• _Aim_: Extend the garden piece about spring flowers and weeds by writing what comes next after its last sentence.
── Quoted passage ──
And this is our first year of this garden, which is promisingly beautiful too. Little blue muscari are springing up here and there, and we have little yellow celandine. The cowslips I liberated from Mytholmroyd are beginning to flower, too. The green leafy thing turns out to be a camellia. Very pretty, too. And the thing with little furry buds like rabbit paws is finally doing something, and what a surprise! It's a magnolia and I always thought I'd like one of those. It just gets better.

Unfortunately I also have a merry little display of chickweed, bittercress, dandelions, groundsel, great hawking thugweed and ground elder. (I made up great hawking thugweed, but the rest are real.) Apparently ground elder was brought to this country by the Romans, and I don't suppose anybody asked them why. They were Italian, for heaven's sake. They could have brought wine, or at least a vine or two to get us started, or garlic bread, bolognese sauce and tiramisu. They could have brought opera, or sculpture, or a few decent footballers wouldn't go amiss, not with Newcastle the way they are now. But no. The Romans brought us a pernicious weed. Nearly two thousand years since they left the Roman Wall and I'm still digging the stuff out.
───
── Data extract ──
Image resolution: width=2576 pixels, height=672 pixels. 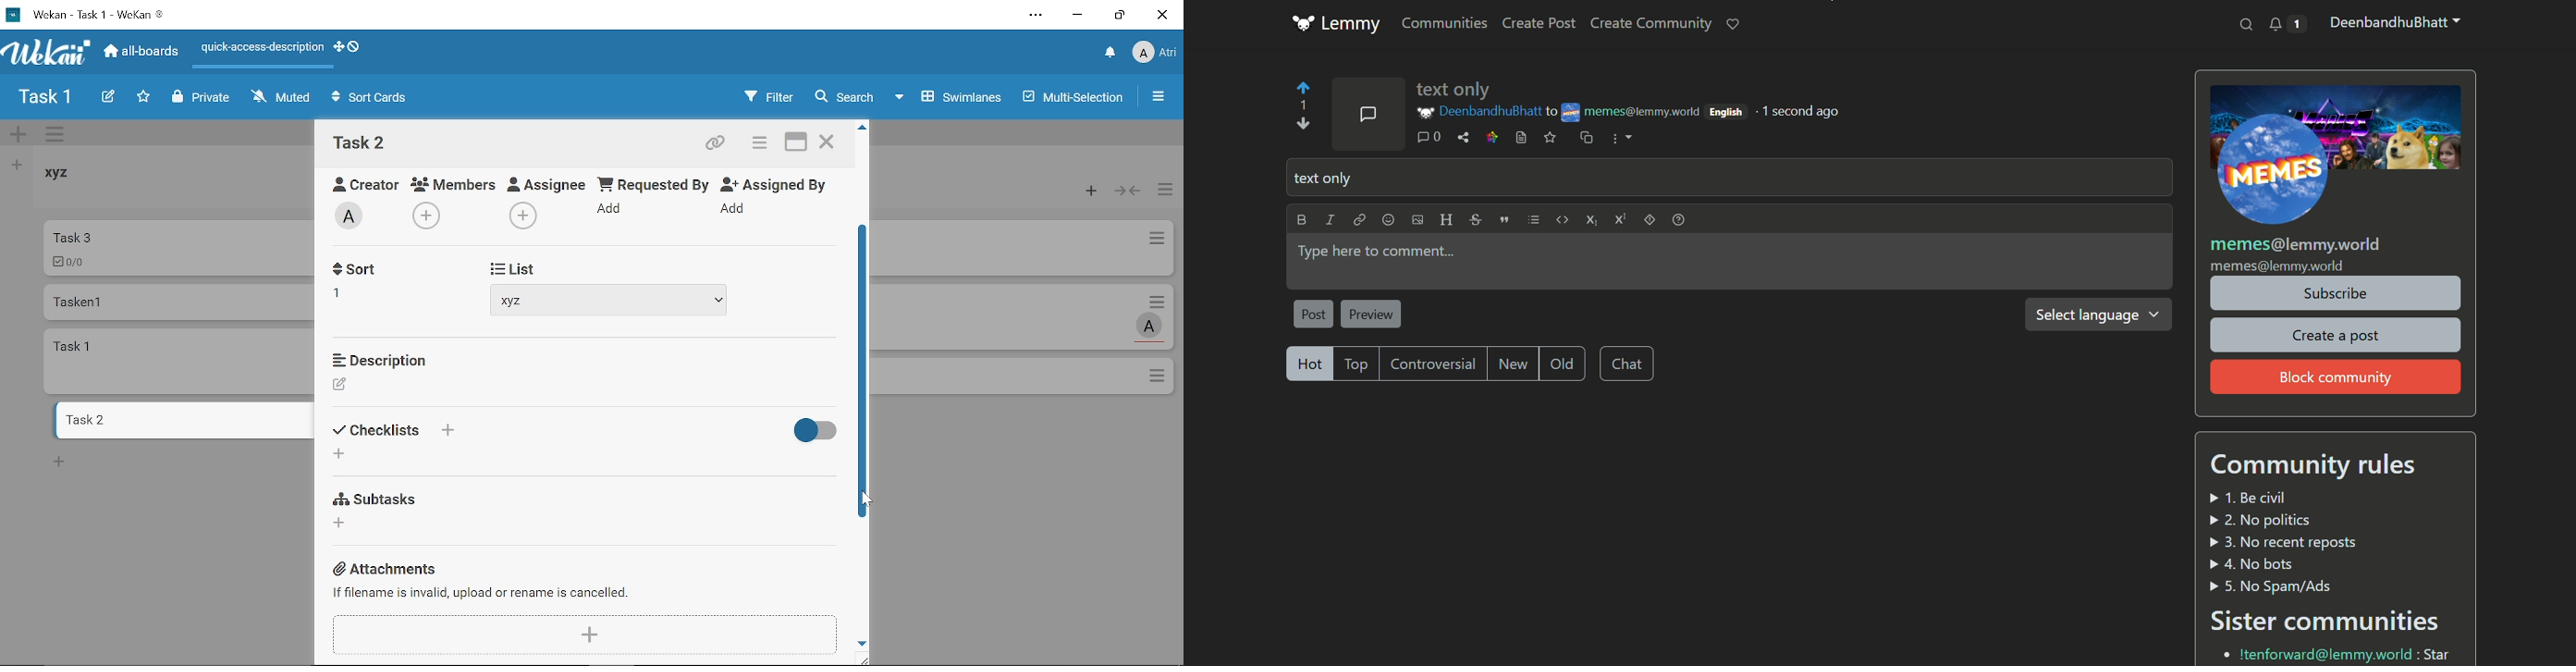 I want to click on notifications, so click(x=2287, y=23).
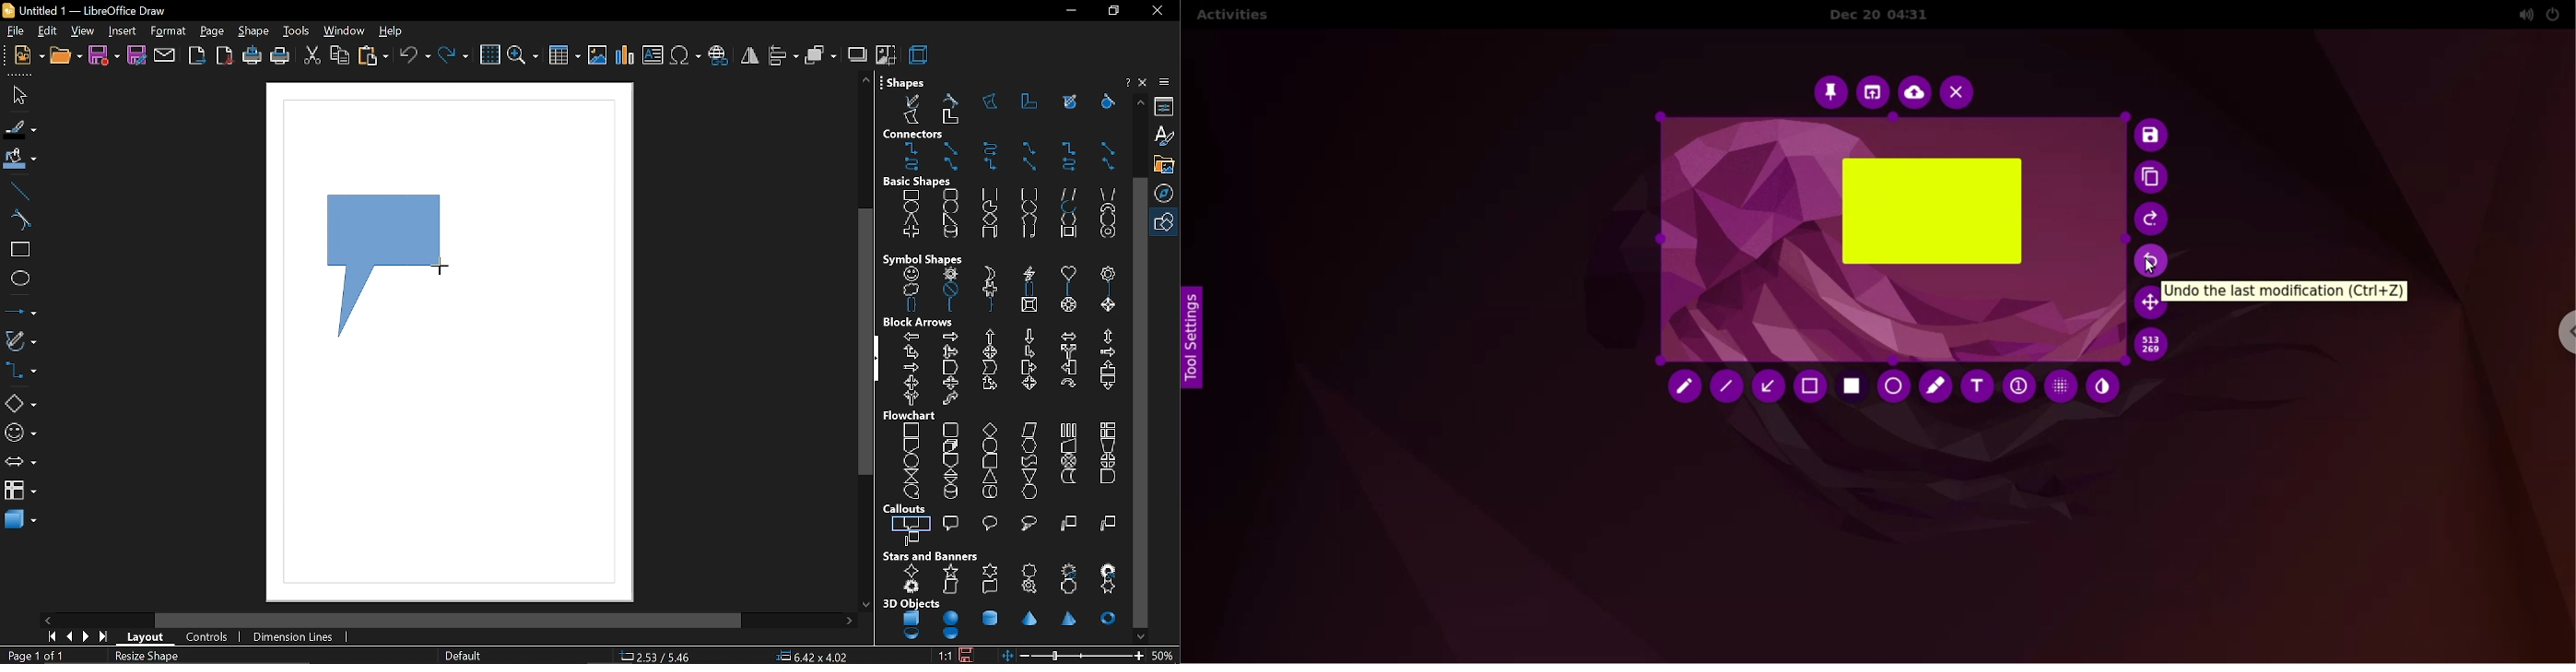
───
• _Final result_:
Listen for the evil chuckle. I have ways of dealing with ground elder.

Thursday, 3 April 2014


I do not play games on the computer. It's addictive, and a complete waste of time. So I've made that clear.

Running through the e-mails this morning, I found one from the e-card people at It featured their new Easter card, and I took a moment out to have a look. it's about Chudleigh the dog and a lot of very talented rabbits, and as a little extra they put on a game. It's a grid of prettily coloured Easter eggs. You have to find groups of matching eggs and zap them. I don't do these games, but I dipped my toe in the water to have a little go at Level One and see how it went.

OK, now who can bet Level 7 with a final score of 7048?

In my defence, I didn't go back for another try. I have a book to write, and the proofs have just arrived for something I will tell you about in a little while. My first text for a picture book!

Much is very happy, and he and his snail are getting on very well with a stone tortoise. They're all a bit wet now, as the weather here is driecht (soggy and cold), but Mytholmroyd was pretty driecht, so they're used to it.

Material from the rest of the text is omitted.